Typically, a long URL is a system-generated URL, usually containing multiple query parameters that may be encrypted/encoded to mask those parameters. The need for shortened URLs arises when long URLs have to be shared for various purposes, like sharing links via SMSs, Emails, media types, like Twitter or WhatsApp, etc.
A URL shortening service might sound like a simple service at first, but it poses a very interesting and challenging engineering problem. Please pause here and think about how you could design a system to generate an infinite number of short URLs for possibly all long URLs in the world. The interesting part of the problem is generating unique, random identifiers for these long URLs. The identifiers should be short enough to fit in the URL with an acceptable character set.

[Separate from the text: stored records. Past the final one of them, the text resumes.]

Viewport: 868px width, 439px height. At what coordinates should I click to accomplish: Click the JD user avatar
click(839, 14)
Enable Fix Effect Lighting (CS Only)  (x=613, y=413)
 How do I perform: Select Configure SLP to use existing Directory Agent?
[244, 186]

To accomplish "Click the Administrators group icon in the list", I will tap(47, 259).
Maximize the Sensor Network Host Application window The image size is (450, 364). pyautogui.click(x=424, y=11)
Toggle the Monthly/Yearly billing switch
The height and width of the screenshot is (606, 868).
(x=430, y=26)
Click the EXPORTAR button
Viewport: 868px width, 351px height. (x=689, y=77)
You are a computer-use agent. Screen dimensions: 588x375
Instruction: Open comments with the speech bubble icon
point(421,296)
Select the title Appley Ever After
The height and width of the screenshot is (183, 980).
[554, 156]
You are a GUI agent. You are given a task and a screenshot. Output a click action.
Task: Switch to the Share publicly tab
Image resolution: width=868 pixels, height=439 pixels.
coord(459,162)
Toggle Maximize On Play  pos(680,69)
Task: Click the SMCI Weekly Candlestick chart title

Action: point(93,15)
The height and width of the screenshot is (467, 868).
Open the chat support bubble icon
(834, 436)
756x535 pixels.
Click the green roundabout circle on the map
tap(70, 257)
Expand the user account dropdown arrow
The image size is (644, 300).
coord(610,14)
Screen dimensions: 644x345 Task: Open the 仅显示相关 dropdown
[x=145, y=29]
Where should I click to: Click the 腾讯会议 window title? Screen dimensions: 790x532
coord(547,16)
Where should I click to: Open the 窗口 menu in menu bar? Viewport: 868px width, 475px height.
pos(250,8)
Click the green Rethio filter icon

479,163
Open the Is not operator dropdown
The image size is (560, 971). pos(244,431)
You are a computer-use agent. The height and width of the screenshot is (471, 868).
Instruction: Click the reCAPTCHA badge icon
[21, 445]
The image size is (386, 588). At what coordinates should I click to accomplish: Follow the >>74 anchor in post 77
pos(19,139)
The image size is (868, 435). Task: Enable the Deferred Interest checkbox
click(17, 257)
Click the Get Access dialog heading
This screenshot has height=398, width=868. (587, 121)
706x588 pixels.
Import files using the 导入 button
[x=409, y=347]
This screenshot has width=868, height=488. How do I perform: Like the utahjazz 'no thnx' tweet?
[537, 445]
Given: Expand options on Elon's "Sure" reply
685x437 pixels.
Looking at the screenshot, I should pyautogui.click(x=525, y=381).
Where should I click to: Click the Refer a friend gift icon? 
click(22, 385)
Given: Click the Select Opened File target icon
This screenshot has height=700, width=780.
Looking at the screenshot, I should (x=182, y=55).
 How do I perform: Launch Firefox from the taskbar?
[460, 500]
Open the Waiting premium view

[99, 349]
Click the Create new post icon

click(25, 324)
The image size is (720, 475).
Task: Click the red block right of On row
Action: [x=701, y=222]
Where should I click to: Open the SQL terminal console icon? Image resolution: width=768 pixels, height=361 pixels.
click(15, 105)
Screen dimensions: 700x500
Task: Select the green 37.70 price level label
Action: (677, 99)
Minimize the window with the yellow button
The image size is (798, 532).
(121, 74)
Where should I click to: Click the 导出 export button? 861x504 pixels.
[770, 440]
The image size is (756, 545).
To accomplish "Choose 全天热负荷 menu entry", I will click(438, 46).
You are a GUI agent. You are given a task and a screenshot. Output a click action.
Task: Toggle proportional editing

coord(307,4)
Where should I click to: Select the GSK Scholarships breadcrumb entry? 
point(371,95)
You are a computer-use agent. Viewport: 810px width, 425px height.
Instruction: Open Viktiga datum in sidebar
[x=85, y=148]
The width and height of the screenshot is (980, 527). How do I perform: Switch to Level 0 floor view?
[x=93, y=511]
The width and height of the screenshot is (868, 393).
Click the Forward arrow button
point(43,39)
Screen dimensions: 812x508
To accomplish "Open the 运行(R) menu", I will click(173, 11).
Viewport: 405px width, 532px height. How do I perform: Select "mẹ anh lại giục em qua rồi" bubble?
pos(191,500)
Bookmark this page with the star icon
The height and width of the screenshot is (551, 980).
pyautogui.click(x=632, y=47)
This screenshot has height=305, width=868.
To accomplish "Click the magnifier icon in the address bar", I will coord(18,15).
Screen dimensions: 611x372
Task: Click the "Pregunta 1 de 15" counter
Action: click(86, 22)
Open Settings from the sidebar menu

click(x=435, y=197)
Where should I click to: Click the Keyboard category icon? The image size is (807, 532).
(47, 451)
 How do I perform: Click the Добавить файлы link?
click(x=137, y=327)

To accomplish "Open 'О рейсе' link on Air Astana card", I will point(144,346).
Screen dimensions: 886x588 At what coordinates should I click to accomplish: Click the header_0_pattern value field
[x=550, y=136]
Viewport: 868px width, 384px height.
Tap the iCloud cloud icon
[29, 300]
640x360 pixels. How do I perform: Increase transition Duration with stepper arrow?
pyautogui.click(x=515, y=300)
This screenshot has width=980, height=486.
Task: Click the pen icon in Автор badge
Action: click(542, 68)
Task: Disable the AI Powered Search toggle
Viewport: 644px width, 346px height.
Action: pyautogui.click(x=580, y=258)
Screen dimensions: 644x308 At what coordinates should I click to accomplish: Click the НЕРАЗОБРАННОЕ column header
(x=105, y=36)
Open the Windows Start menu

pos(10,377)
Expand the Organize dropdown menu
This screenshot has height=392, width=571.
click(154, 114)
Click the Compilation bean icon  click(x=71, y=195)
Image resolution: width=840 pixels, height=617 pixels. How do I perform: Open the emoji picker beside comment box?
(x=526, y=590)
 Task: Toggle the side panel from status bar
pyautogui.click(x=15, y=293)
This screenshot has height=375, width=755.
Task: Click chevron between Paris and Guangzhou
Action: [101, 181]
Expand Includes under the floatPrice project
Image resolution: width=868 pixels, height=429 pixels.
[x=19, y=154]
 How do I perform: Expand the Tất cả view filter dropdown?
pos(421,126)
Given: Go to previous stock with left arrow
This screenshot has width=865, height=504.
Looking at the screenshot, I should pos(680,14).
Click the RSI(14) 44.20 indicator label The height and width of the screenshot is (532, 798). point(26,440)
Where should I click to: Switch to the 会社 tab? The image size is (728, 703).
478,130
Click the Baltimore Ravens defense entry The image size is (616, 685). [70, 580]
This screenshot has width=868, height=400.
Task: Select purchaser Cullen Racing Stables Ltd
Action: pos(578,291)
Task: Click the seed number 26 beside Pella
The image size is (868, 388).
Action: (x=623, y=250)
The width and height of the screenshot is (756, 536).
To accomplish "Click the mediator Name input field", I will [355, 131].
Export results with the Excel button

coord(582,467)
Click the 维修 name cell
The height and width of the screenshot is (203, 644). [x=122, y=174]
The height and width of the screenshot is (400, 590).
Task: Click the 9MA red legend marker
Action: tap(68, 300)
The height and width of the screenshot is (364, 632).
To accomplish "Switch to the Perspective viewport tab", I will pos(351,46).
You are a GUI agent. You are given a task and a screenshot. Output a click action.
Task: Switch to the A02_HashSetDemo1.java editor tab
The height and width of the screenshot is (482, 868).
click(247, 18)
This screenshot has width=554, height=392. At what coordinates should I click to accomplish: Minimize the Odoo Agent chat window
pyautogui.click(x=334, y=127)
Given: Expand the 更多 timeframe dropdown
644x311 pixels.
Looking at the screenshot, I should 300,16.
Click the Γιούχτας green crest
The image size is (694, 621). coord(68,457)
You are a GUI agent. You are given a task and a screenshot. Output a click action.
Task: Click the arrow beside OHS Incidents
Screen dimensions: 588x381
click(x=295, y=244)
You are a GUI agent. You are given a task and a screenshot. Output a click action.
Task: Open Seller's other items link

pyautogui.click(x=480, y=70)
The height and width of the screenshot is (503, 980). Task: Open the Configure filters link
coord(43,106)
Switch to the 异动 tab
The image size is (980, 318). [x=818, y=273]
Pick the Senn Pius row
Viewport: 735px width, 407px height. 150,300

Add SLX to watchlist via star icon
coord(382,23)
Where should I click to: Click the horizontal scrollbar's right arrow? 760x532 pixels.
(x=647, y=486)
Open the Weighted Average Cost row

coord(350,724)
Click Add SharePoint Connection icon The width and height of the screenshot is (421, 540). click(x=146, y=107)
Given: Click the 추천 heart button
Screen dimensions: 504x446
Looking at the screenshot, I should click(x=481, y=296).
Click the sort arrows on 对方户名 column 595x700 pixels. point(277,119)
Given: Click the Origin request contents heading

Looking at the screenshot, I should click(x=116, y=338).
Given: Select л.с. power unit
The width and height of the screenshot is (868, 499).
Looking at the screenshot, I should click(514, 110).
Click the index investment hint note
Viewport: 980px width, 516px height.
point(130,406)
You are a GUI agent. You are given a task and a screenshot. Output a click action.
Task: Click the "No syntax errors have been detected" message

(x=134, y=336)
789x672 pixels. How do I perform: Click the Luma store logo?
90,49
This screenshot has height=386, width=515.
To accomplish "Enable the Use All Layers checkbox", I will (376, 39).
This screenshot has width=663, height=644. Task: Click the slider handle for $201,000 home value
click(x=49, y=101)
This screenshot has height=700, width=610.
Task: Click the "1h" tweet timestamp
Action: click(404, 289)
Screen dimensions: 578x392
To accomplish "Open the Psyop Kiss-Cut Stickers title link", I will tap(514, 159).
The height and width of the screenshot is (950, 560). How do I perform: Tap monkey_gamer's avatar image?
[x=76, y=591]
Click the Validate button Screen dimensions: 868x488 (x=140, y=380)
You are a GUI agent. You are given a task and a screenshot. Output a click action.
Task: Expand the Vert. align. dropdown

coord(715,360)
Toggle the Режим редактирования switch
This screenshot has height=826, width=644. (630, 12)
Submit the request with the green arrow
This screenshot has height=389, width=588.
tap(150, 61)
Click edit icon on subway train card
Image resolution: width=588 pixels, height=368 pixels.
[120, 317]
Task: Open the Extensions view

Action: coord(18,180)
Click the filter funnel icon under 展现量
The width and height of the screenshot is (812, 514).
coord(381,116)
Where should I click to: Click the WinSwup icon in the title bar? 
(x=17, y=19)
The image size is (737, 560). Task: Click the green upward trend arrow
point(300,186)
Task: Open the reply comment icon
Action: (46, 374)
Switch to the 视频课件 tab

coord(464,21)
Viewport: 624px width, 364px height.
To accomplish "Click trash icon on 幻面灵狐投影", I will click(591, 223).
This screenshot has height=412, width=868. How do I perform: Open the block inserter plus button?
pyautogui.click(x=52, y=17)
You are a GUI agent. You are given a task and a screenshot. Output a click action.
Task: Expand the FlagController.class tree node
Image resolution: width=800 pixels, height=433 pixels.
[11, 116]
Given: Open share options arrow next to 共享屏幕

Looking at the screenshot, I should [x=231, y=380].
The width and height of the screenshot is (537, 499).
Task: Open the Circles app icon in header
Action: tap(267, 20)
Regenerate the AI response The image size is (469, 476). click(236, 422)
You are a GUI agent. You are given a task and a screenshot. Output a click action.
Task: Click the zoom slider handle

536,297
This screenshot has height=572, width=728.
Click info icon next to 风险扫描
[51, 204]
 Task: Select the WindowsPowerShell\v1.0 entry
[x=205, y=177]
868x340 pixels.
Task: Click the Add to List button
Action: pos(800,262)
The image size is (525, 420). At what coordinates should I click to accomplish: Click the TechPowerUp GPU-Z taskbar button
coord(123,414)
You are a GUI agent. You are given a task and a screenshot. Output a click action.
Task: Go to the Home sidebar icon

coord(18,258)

A typical short URL could be something like this https://ts.dz/qp7h3zi, where ts.dz is a short domain for a particular application, service, or company, and the last part in the URL qp7h3zi is a unique, random identifier. This part is called as the token. Tokens are alphanumeric strings and act as identifiers to the actual long URL. The length of a token typically varies from 6-9 characters. While designing the URL shortening service, we pay close attention to the length of the token and the characters it contains. To be URL safe, consider smaller case characters a-z and numbers from 0-9, we have a total character set of 36 character set. The number of unique tokens that can be generated using various token lengths are shown below.
|Token Length||Unique Token Combination||Range|
|6||2,176,782,336||> 2 Billion|
|7||78,364,164,096||> 78 Billion|
|8||2,821,109,907,456||> 2 Trillion|
|9||101,559,956,668,416||> 100 Trillion|
From the above table, we can choose the length of our token to be 7 characters long, which can accommodate more than 78 billion unique tokens. If we require a larger range, then setting the token length to 8 characters gives us a larger set, which comes to around 2 trillion (we can build a service possibly with almost all URLs in the world! ). The token generation is covered below, after the high-level design section.
You may also like:
Building Blocks of a Scalable Architecture.
The High-Level Design (HLD) consists of two parts.
- Short URL Generation — covers how to handle a request by the system to generate a short URL for an incoming long URL
- Short URL Redirection — covers how to handle a short URL click request by a user so that the user can be redirected to the actual location i.e. long URL
HLD – Short URL Generation
The URL Shortening service accepts a long URL as input, generates a short URL, and returns it. If the incoming long URL already exists in the system, then the previous generated short URL has to be returned. If the existing short URL has expired, then a new one has to be created and sent as a response.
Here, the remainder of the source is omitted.